まず前例の存在。2014年に起きたベネッセ個人情報流出事件(3504万件)も、外部ハッカーではなく業務委託先の元社員による内部不正だった。手口の構造はクーパン事件と驚くほど似ている——アクセス権が退職後も有効なまま残っていたことが根本原因だ。

次にプラットフォームの規模。日本のEC事業者も、数千万規模の会員データを抱えている。楽天市場・Amazon Japan・Yahoo!ショッピングなど、国内最大手が同様の内部不正リスクを抱えていないとは言えない。特に退職者・業務委託者の認証情報管理は、日本企業においても課題として指摘され続けている領域だ。

さらに法制度の違いも注目点だ。日本の個人情報保護法は2022年改正で漏洩報告義務が強化されたが、報告期限は「速やかに(原則3〜5日以内)」とやや曖昧だ。韓国の24時間ルールより緩い分、遅延報告によるペナルティも限定的になる。クーパン事件は「報告が遅れると何が起きるか」の反面教師として、日本の企業コンプライアンス担当者にとっても参照価値が高い。

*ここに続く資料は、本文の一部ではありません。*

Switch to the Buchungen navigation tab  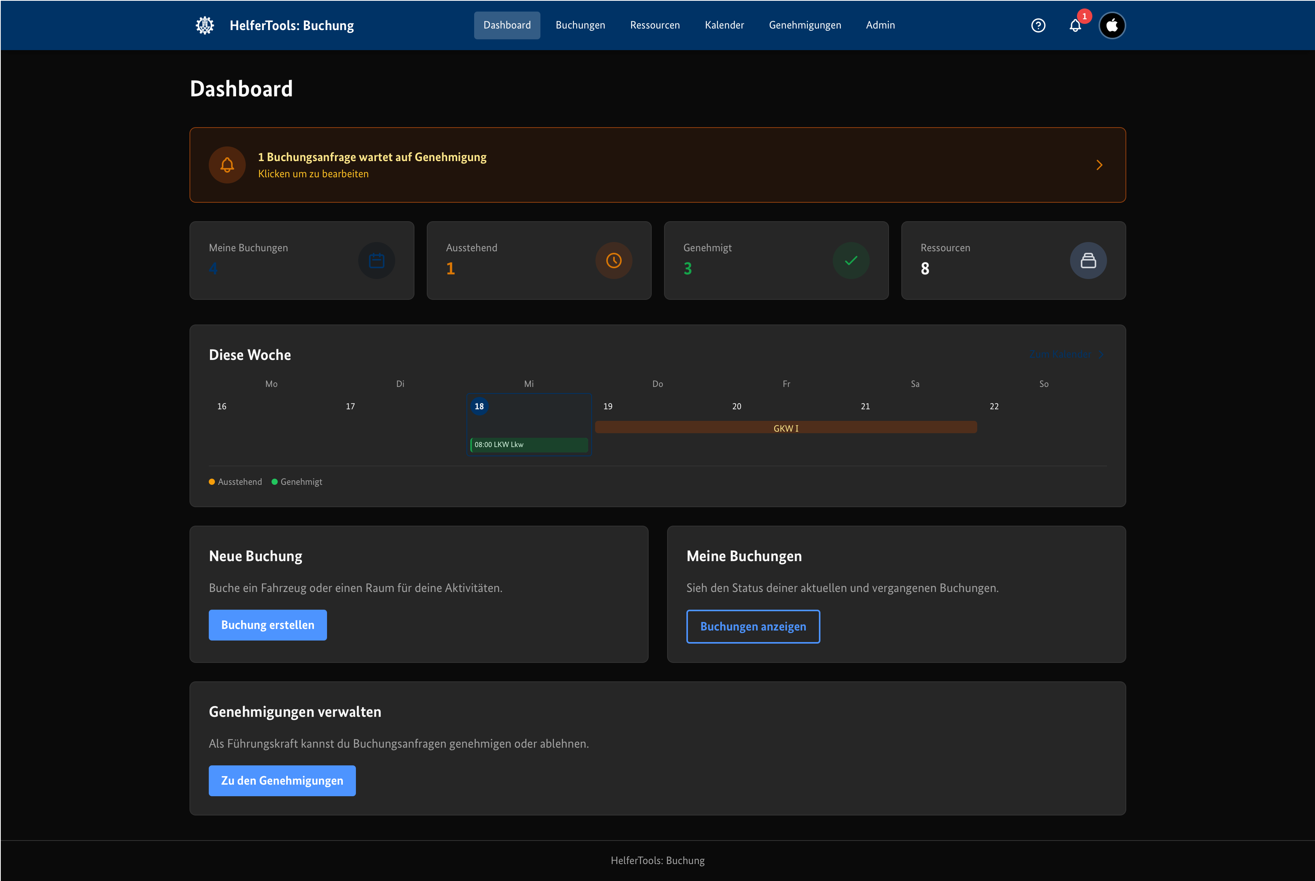[x=580, y=25]
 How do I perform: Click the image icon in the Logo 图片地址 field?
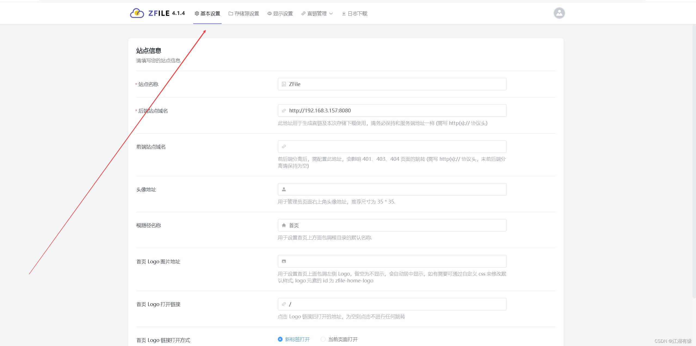coord(284,261)
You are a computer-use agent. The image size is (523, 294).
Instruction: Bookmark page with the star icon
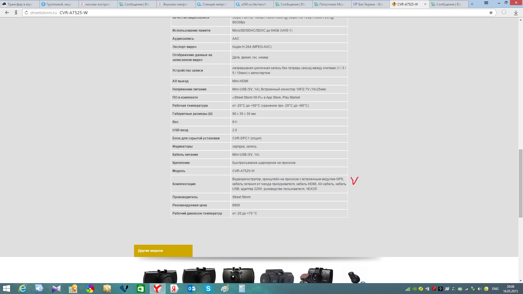click(491, 13)
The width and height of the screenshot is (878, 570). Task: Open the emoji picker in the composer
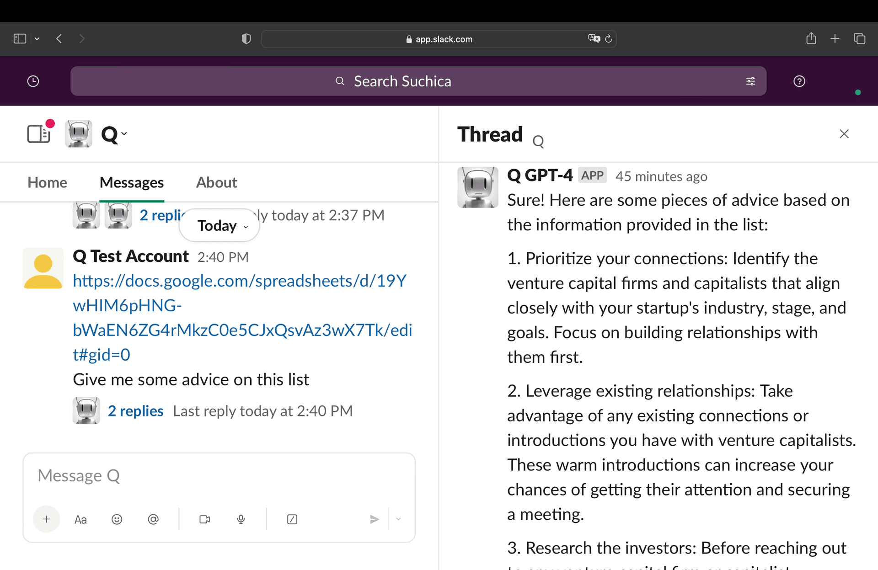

つまりこの事件の本質は、「退職者の認証情報を誰も管理していなかった」という、どこの会社でも起きうる穴が、韓国最大のECサイトで3367万件の漏洩を引き起こしたという話だ。規模の大きさよりも、構造の普遍性のほうが怖い。

まとめ

クーパン個人情報漏洩事件は「史上最悪」という言葉で語られるが、その本質は技術的に高度な攻撃ではない。退職者の署名キー管理、自動ログ検知、24時間報告義務の遵守——いずれも「できていて当然」のセキュリティ運用が、いずれも失敗していた。3367万件という数字は韓国総人口の約65%に相当する。各国もセキュリティ規制の強化を急いでおり、ベトナムでは2026年に個人情報保護法(PDPL)が施行され、企業に72時間以内の漏洩通報を義務付けた。ECプラットフォームが日常インフラになった現代において、内部不正リスクへの構造的対策は、企業の「格好よさ」ではなく「最低限の責務」として問われている。